* **Testo della pagina**

|---|

Chi ha paura di Paul Verhoeven?

Mezzo secolo di stolidi successi e sublimi fallimenti

di Luca Mantovani

Chi ha paura di Paul Verhoeven? Per togliere qualsiasi pretesa di obiettività a quanto seguirà, vale chiarire da subito che, chi scrive, si dichiara da sempre fan entusiasta e acritico del regista olandese e della sua opera.

Nell’arco di una carriera che ha ormai superato il mezzo secolo (l’esordio, nel 1971, con Gli strani amori di quelle signore), Verhoeven ha firmato come regista 17 film e altrettanti capolavori, alcuni conclamati al punto di guadagnare lo status di cult e arrivare a ridefinire i canoni del genere di appartenenza – pensiamo in particolare alla tripletta RoboCop (1987), Atto di forza (1990) e Basic Instinct (1992), all’influenza che ancora esercitano sul cinema action, fantascientifico, thriller ed erotico.

|---|

* **Fonte dei dati**
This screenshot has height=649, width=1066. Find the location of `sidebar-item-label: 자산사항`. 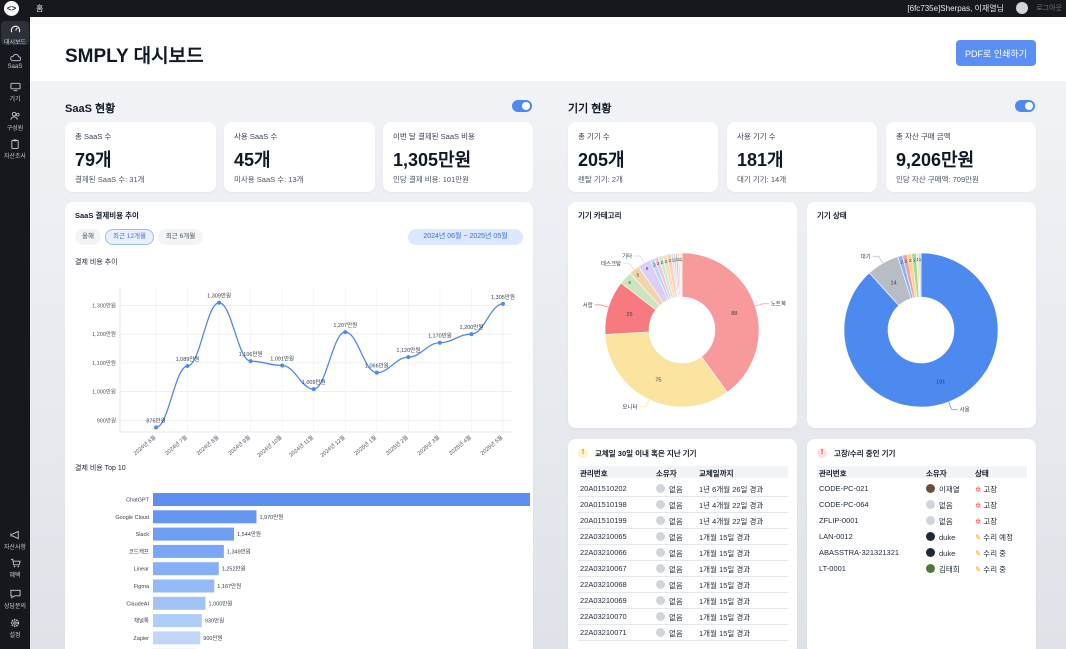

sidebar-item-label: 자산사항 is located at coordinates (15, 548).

|---|

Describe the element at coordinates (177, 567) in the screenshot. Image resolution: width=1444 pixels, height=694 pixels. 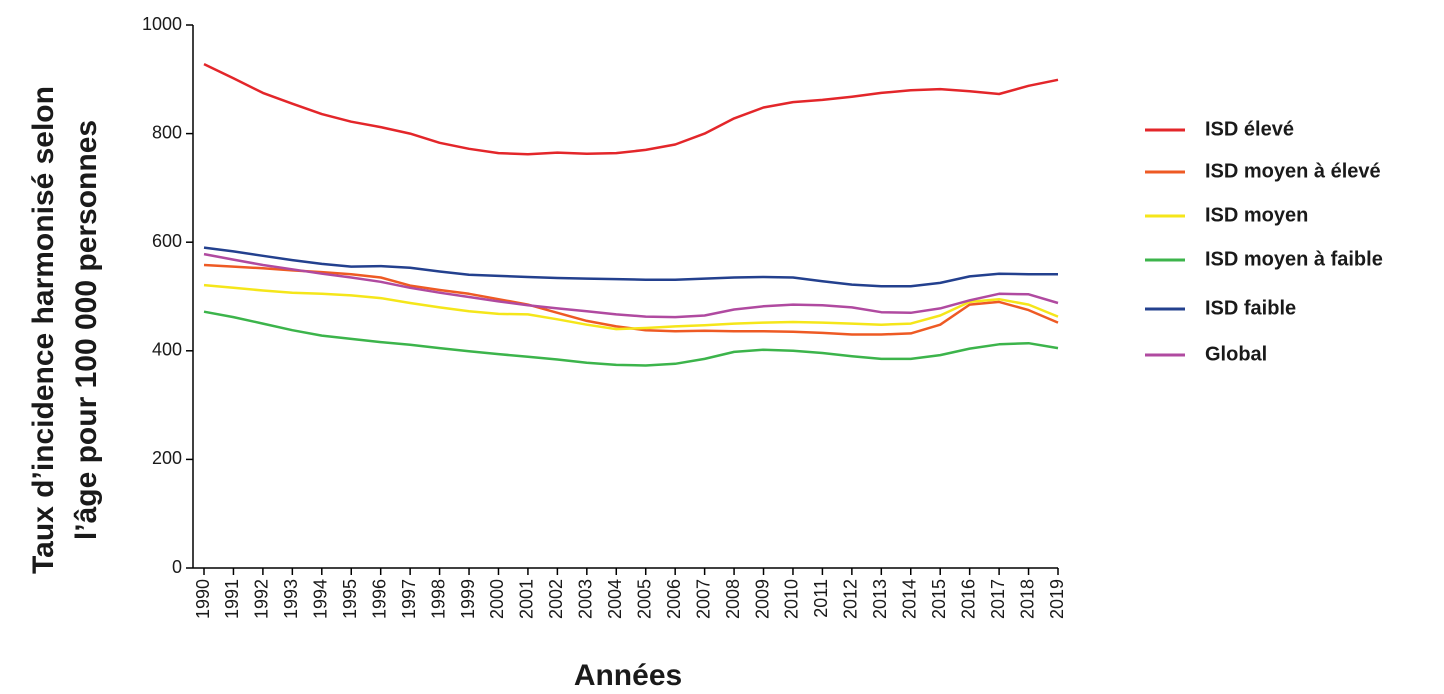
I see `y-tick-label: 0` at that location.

|---|

* **Consegna**
Indica se ciascuna affermazione concorda con il testo su Paul Verhoeven, rispondendo sì o no e citando tra virgolette le parole del testo che decidono la risposta. 1. Il regista ha esordito nel 1971. 2. L'autore dichiara di giudicare l'opera del regista con distacco critico. 3. Verhoeven ha diretto venti film.

* **Soluzione**
1. Sì: «l’esordio, nel 1971, con Gli strani amori di quelle signore».
2. No: «fan entusiasta e acritico».
3. No: «ha firmato come regista 17 film».